Deborah, Moderator/Host: Okay. That’s all I have for audience questions. Cameron, do you wanna give some final thoughts?

Cameron Groom, CEO, Microbix: Yeah. I mean, this is you know, it it’s frustrating, but it it’s it’s a bit of, you know, frustrating what we’ve seen in having setbacks with with two large clients. But as we’re building the business, you inevitably get a bit of customer concentration risk. You know? And, you know, I’d I’d said to the board in multiple quarterly reports that we’ve moved past the point where the setback with a single customer would really sting, but it would take two major customers, for that to happen.

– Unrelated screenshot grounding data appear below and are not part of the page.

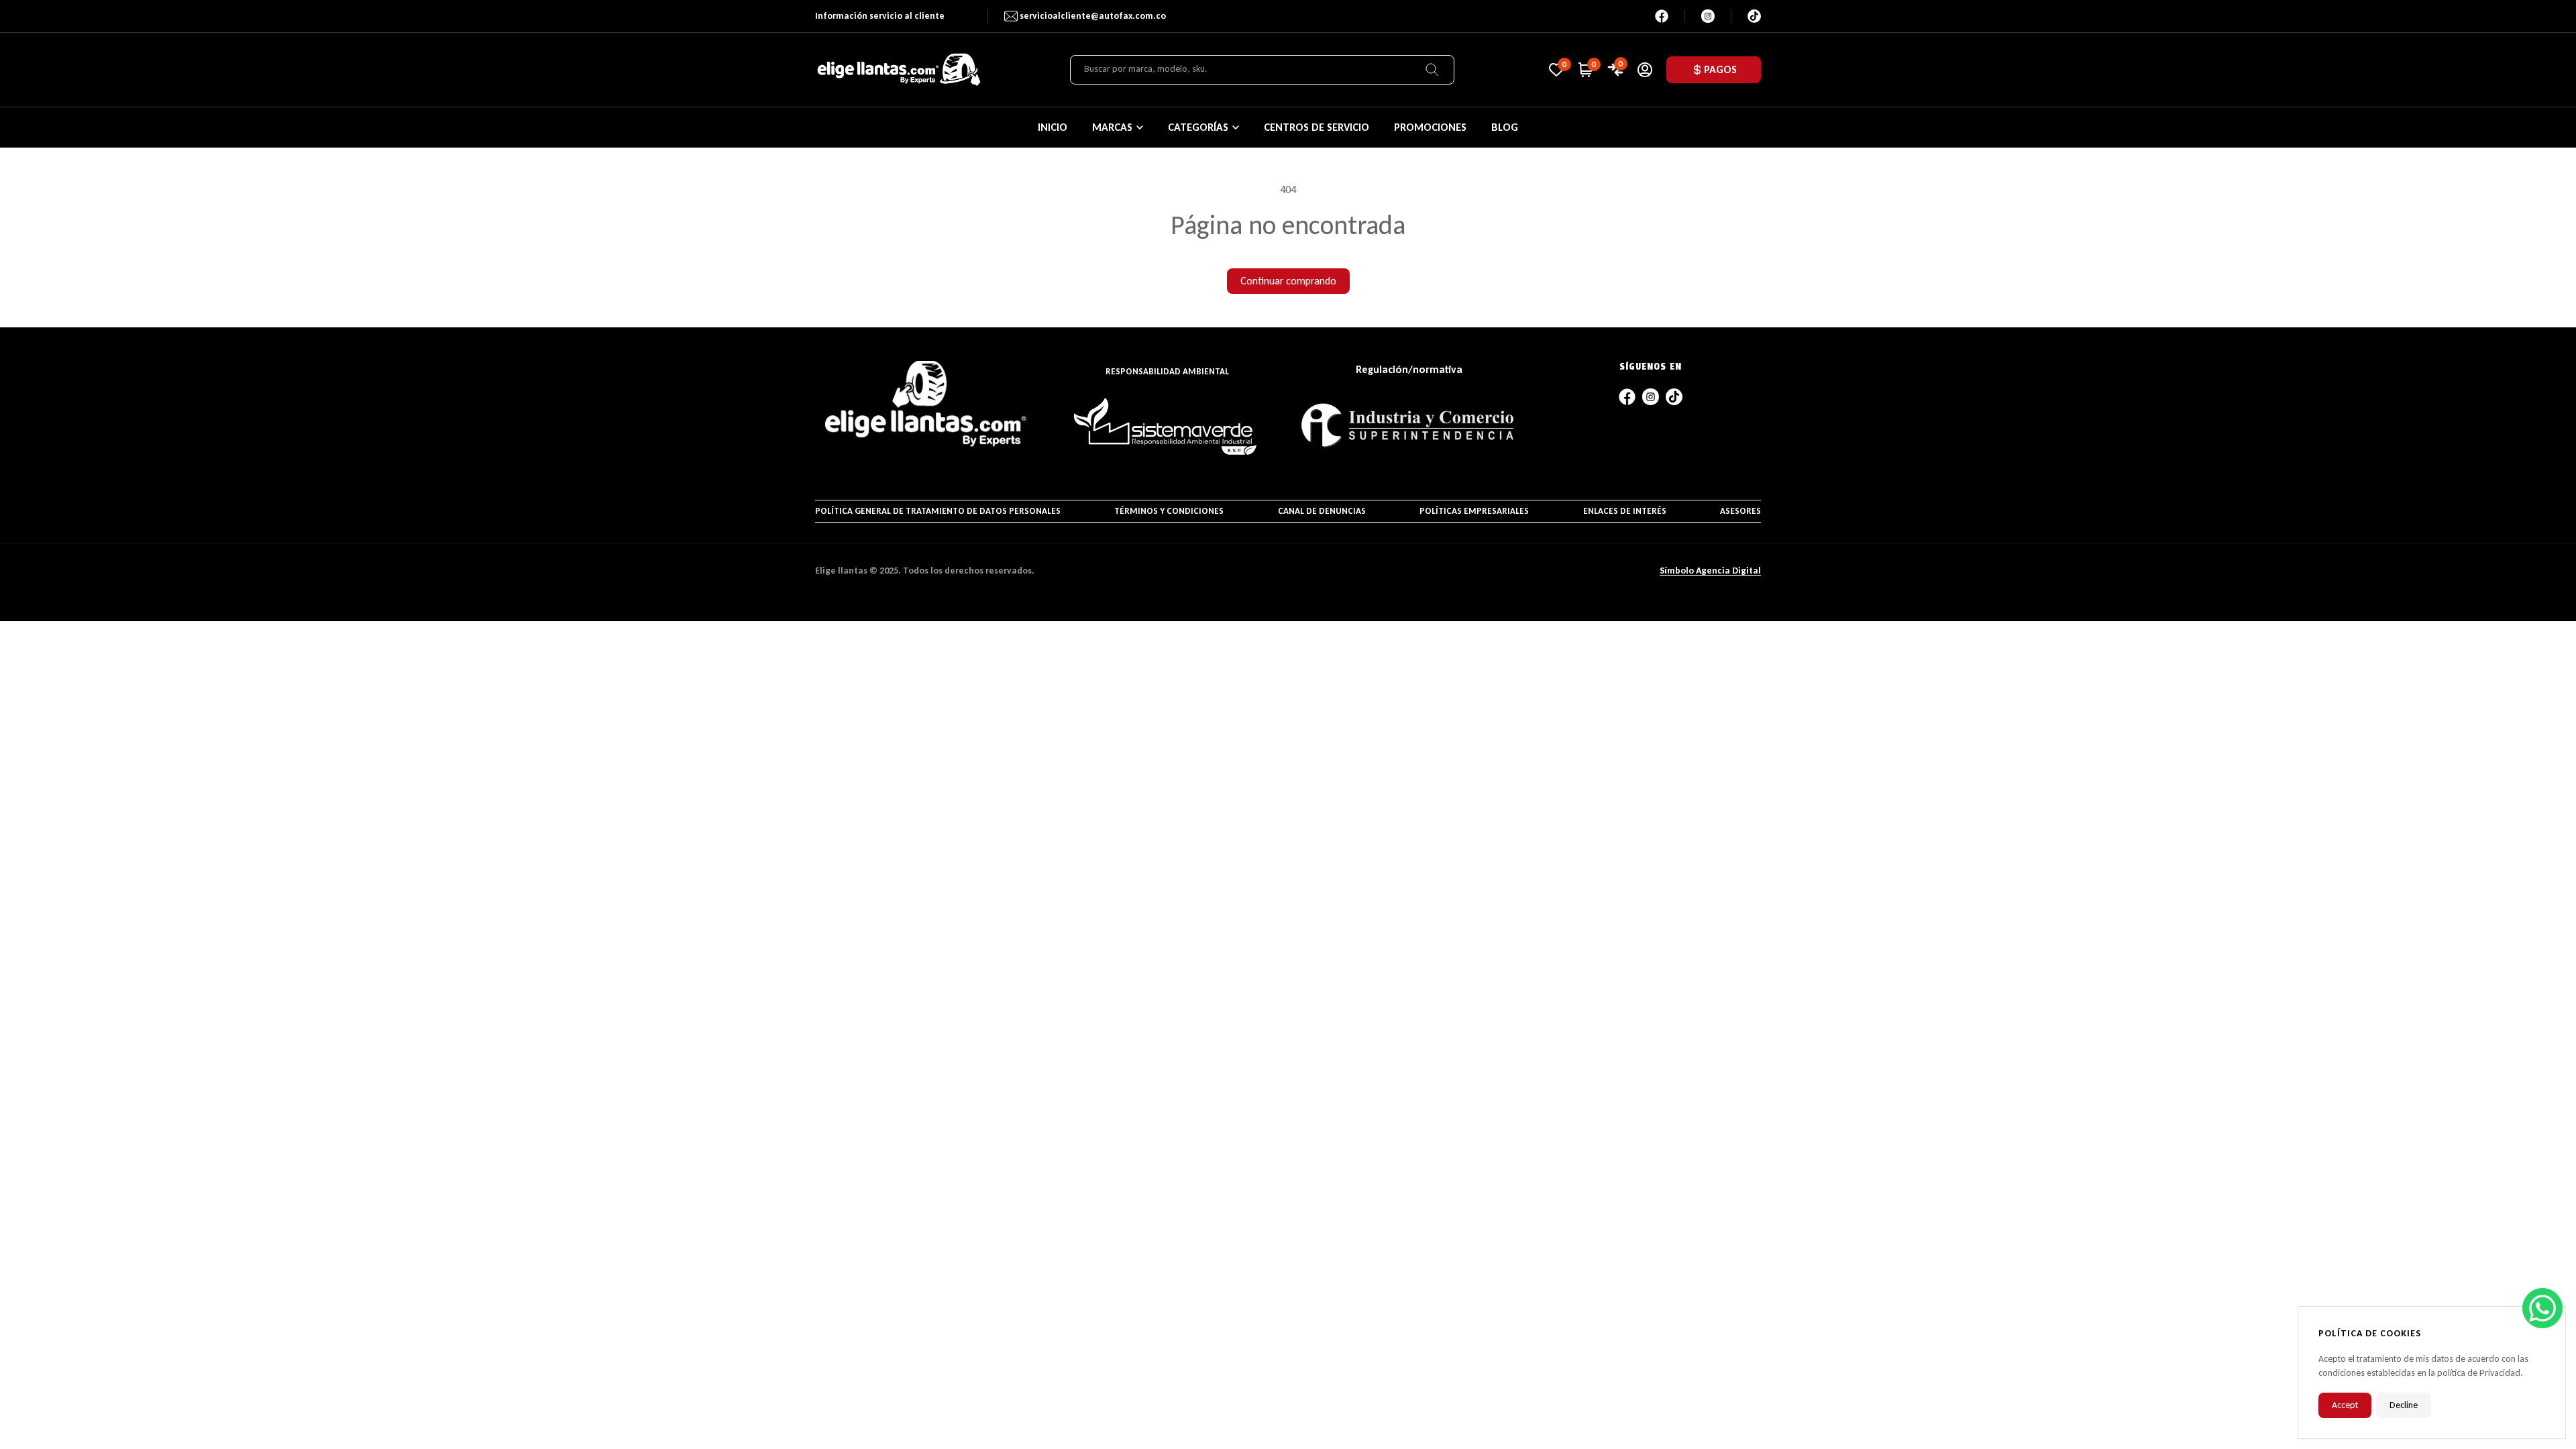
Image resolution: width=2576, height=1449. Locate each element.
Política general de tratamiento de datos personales (938, 511)
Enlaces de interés (1624, 511)
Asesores (1740, 511)
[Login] (1645, 70)
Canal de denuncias (1322, 511)
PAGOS (1720, 69)
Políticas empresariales (1474, 511)
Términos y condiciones (1169, 511)
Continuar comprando (1288, 280)
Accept (2345, 1405)
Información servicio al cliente (880, 15)
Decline (2404, 1405)
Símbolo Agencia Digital (1710, 570)
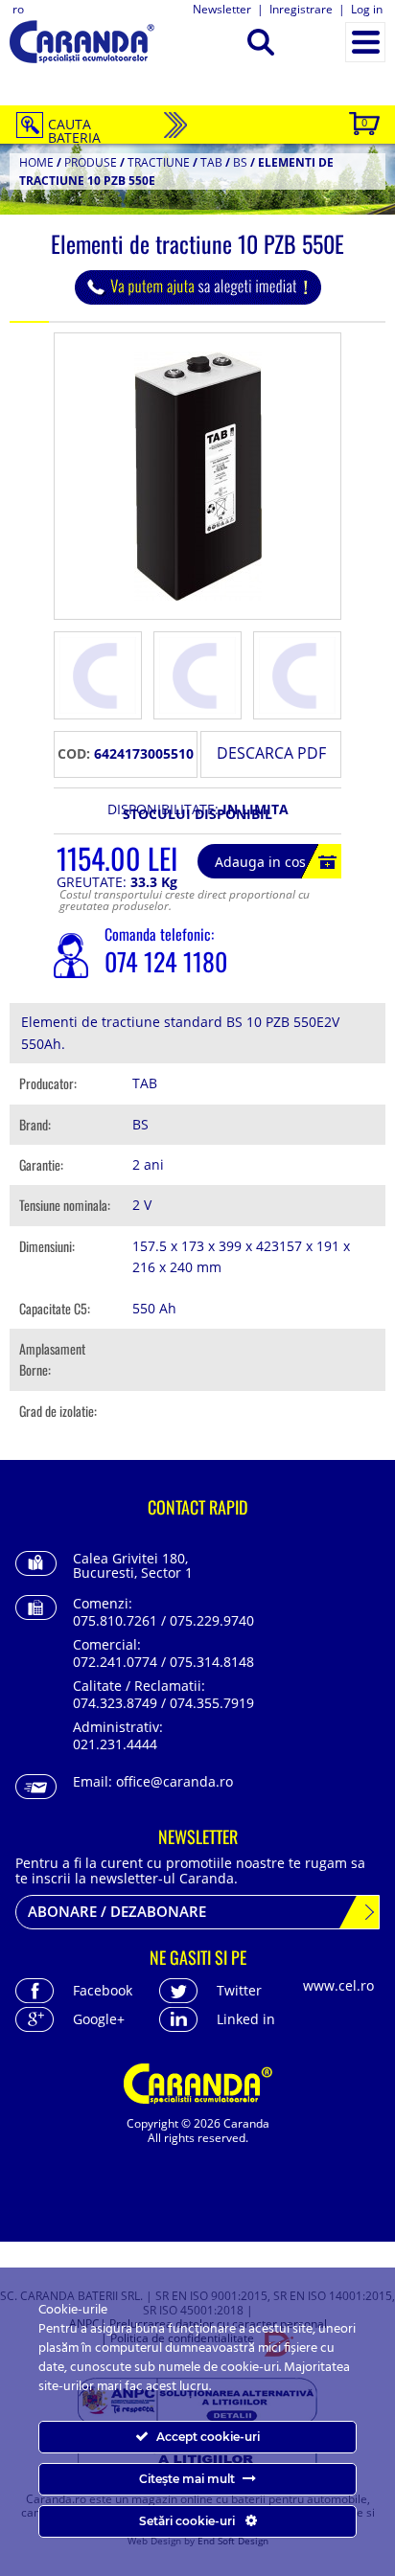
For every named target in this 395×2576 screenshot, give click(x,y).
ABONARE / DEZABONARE (117, 1911)
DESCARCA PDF (271, 753)
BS (240, 162)
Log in (367, 9)
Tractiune (159, 162)
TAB (211, 162)
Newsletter (222, 9)
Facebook (102, 1990)
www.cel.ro (338, 1985)
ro (18, 9)
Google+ (99, 2019)
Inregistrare (301, 9)
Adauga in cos (260, 862)
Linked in (246, 2019)
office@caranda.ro (174, 1781)
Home (36, 162)
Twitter (239, 1990)
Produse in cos (364, 122)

And that’s what did happen, and we’re going to add much more than two customer new customers to, to infill those and continue to build our sales geographically by product line and across multiple customers. And, we’re committed, still committed to growing our, sales significantly and, and moving in as soon as we can back into, quarter by quarter positive net earnings.

Deborah, Moderator/Host: And, I mean, a tough quarter, but it sounds like the team’s taking meaningful steps to position the company for future growth. So thanks for your time.

Cameron Groom, CEO, Microbix: Thank you. And absolutely. And and, again, you know, we we have a tremendous level of financial strength as well. And one of the reasons we built that financial strength and maintained it is in order to successfully withstand any short term setbacks like we’ve seen here.

Deborah, Moderator/Host: Makes sense to me. Well, thank you, three, for the update. Thanks to the audience for your questions and your participation. As always, if anyone has any additional questions or would like a meeting, please feel free to reach out. Yeah.

Appreciate everyone’s time today.

Cameron Groom, CEO, Microbix: Yeah. Thank you, everyone, for joining us, and, you know, we appreciate everyone’s continued support. And, we’ll be, driving to, to grow our sales and deliver real value both with our revenue business and with Kinlinic. Awesome.

Deborah, Moderator/Host: Thanks, everyone. Have a good day.

Cameron Groom, CEO, Microbix: Thank you, everybody. Take care.

Ken Hughes, COO, Microbix: Bye, Kevin. Bye.